W is extremely driven and successful as a CPA. I have always been very proud of her. It is insane the amount of bonuses they throw at her -- we've paid off our house.
Yet she still thinks of herself as a failure. She doesn't think she is smart. She thinks I'm the smart one-- I'm a college dropout! This is a person who made all "A's" save for two B's" in ALL of high school and college.
She had a somewhat bad upbringing in a small town. Parents were okay, One of the uncles molested her sister. Her grandfather impregnated his own daughter and a "slow" child was the result of that. She and both of her sisters excelled and got out of that situation. One is a teacher, the other also a CPA. Her father, since mellowed and quite a nice guy now, apparently made her think she was stupid growing up.
She thinks she is going to move to Denver, quit her job after her next bonus and start a new, exciting life in 6 months. She will cut her wine consumption down to a couple of glasses a night for a month, pat herself on the back, read a few self help platitudes, and tell herself that she is working on herself. I know her. She will repeat these same cycles elsewhere with others.
I made excuses for the wine due to her high functionality.
I stopped drinking during the week with her at least 2 years ago.

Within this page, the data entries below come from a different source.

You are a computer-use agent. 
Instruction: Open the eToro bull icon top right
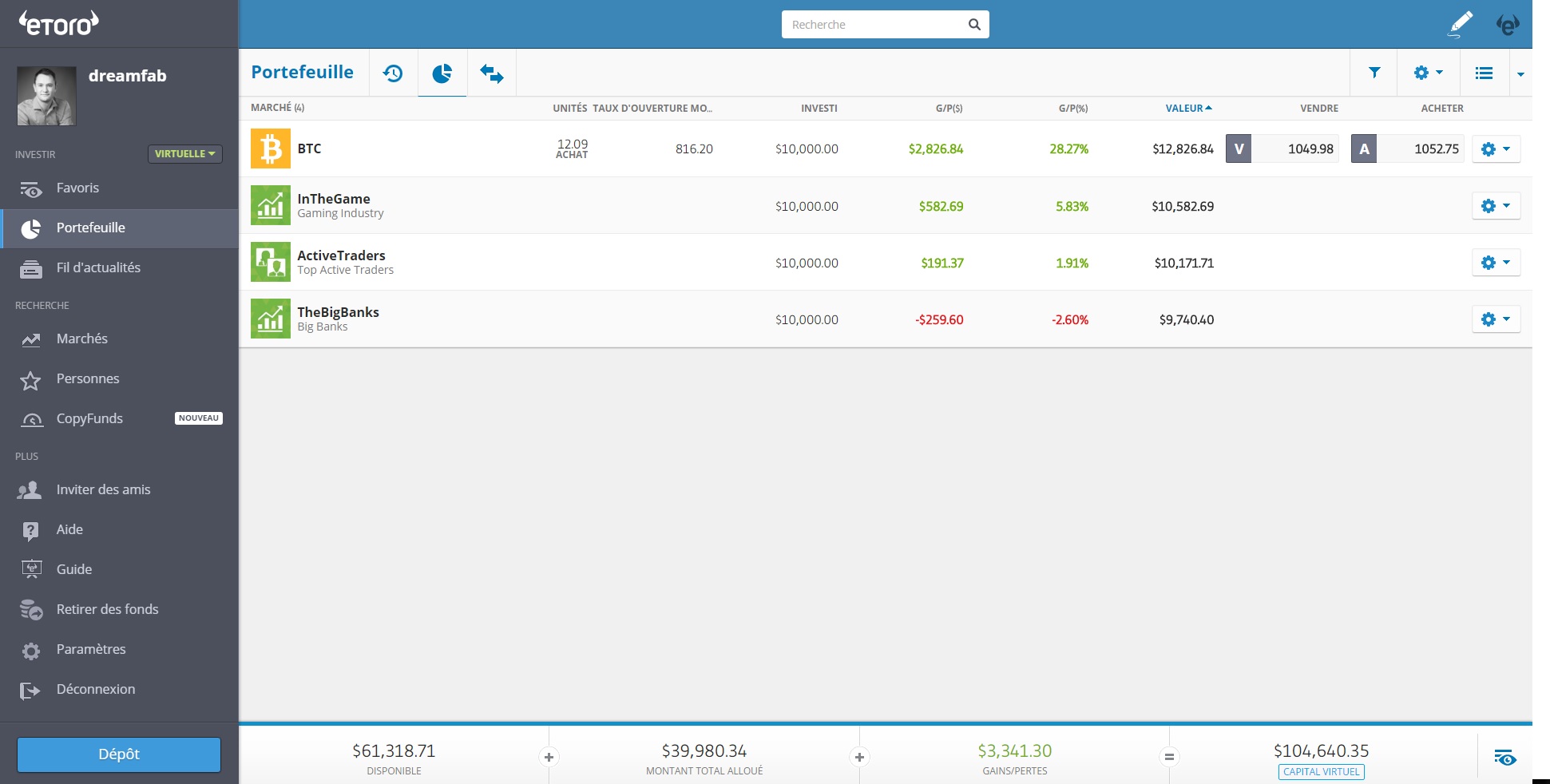coord(1507,25)
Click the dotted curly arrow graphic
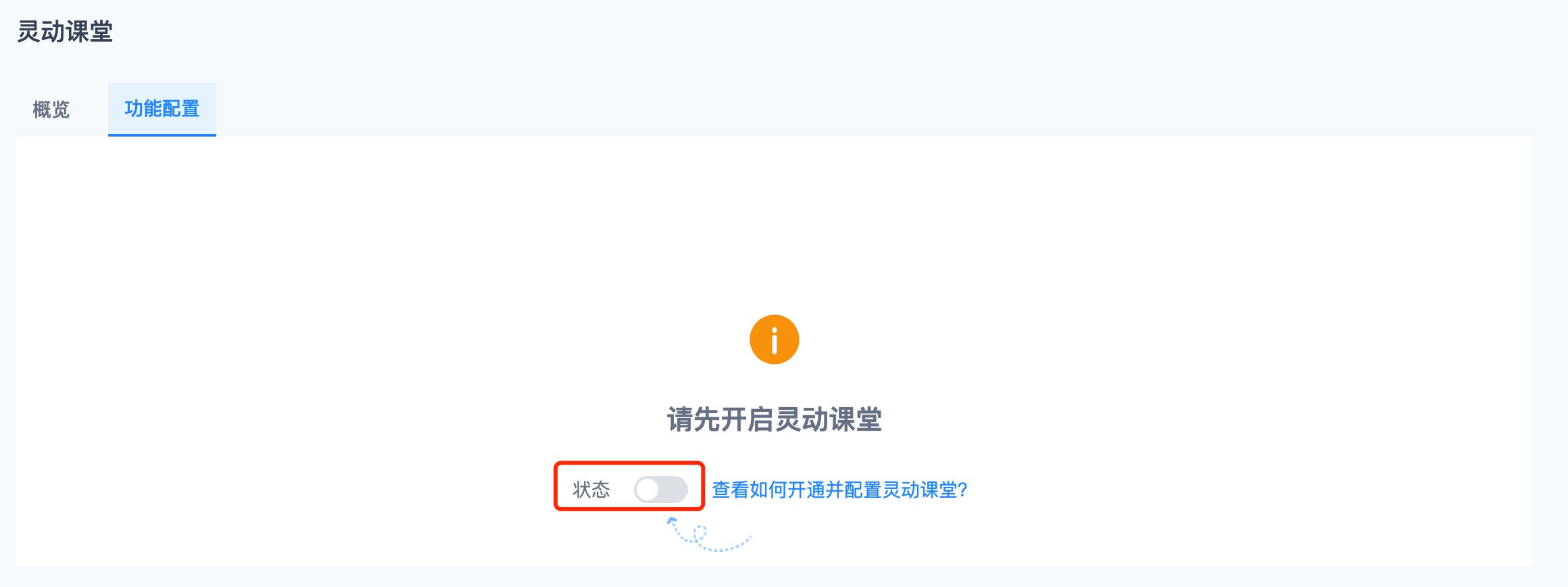The image size is (1568, 587). 709,534
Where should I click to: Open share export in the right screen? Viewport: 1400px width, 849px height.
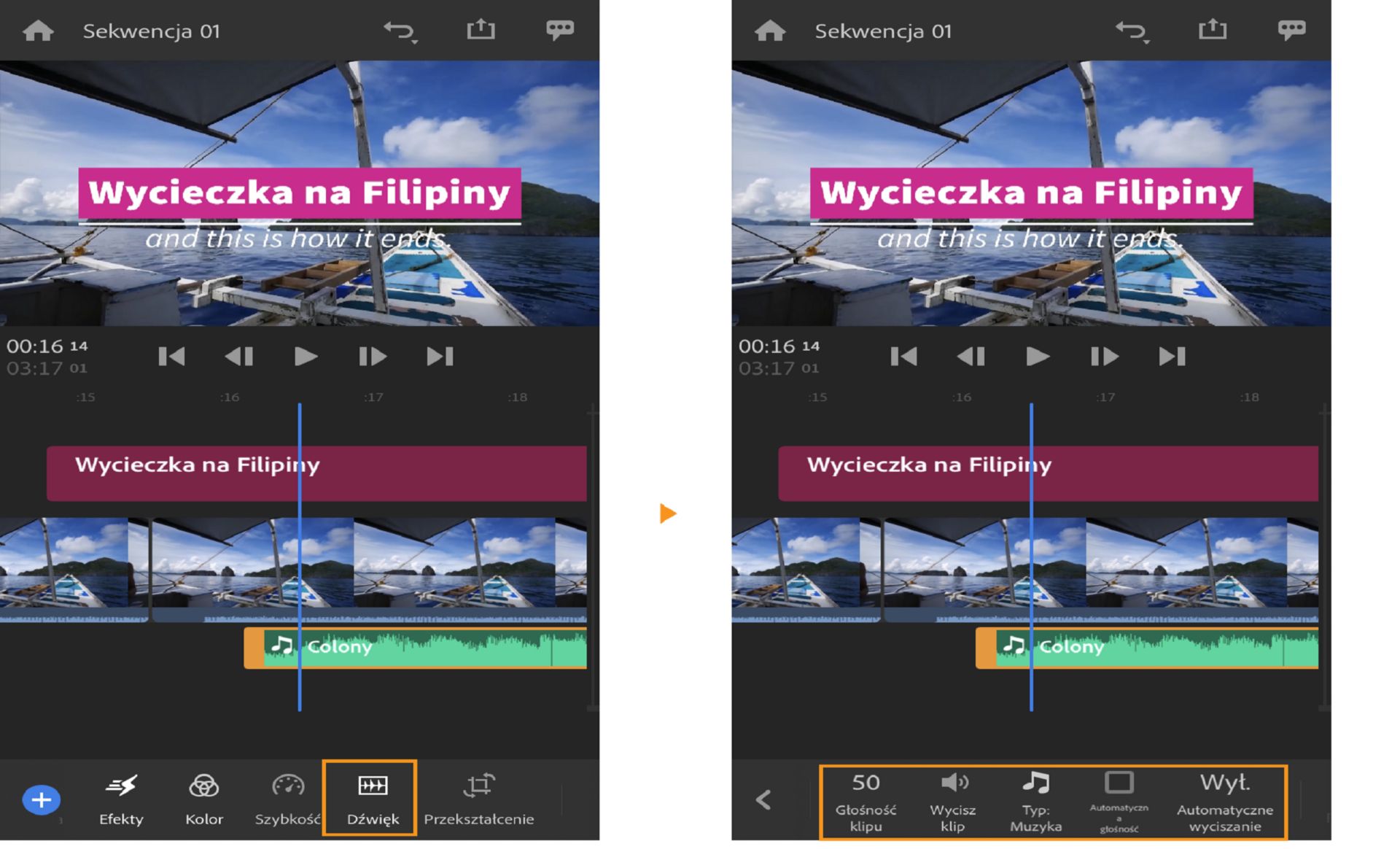[x=1212, y=29]
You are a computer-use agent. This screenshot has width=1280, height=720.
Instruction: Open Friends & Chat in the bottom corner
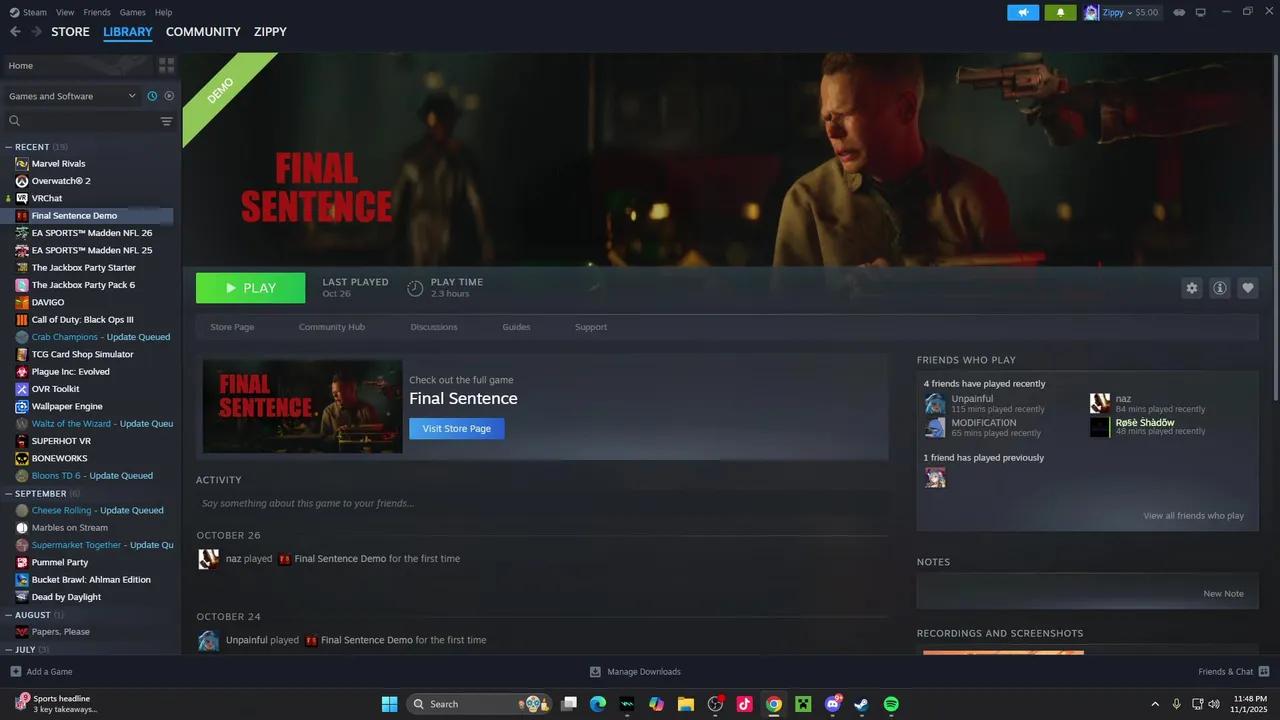(1225, 671)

My use was 2-5 beers a night and I was just getting too fat and knew it was bad for me and that I had to stop. I stopped during the week and it carried over to just drinking much less overall even when I do drink. I turned 40 and was just ready to be done with that and to be a good example for her, but I think she took it as me not engaging in one of her hobbies with her!
I get the idea now, knowing her for a while that she is energized by novelty. The new part of our relationship worked for her, the engagement-- also new and exciting. Then the marriage, the first two years were wonderful other than her over drinking. These last two-- my father dies, I get hung up on security and paying things off. She says two years ago is when she first started having these feelings about me. She told me this after I blamed things on Coronavirus.
I feel like she uses novelty like a drug. I joke that she thinks every night should be like a concert. She doesn't know how to cope through boredom.
She can be extremely selfish and is skilled at justifying it. I know depression causes deep reflection and rumination. I'm not sure if it is the cause or the result of her depression.
I suspect MLC because, well in the preceding months she said several times, flippantly "I think I am having MLC" and "Is this all there is?".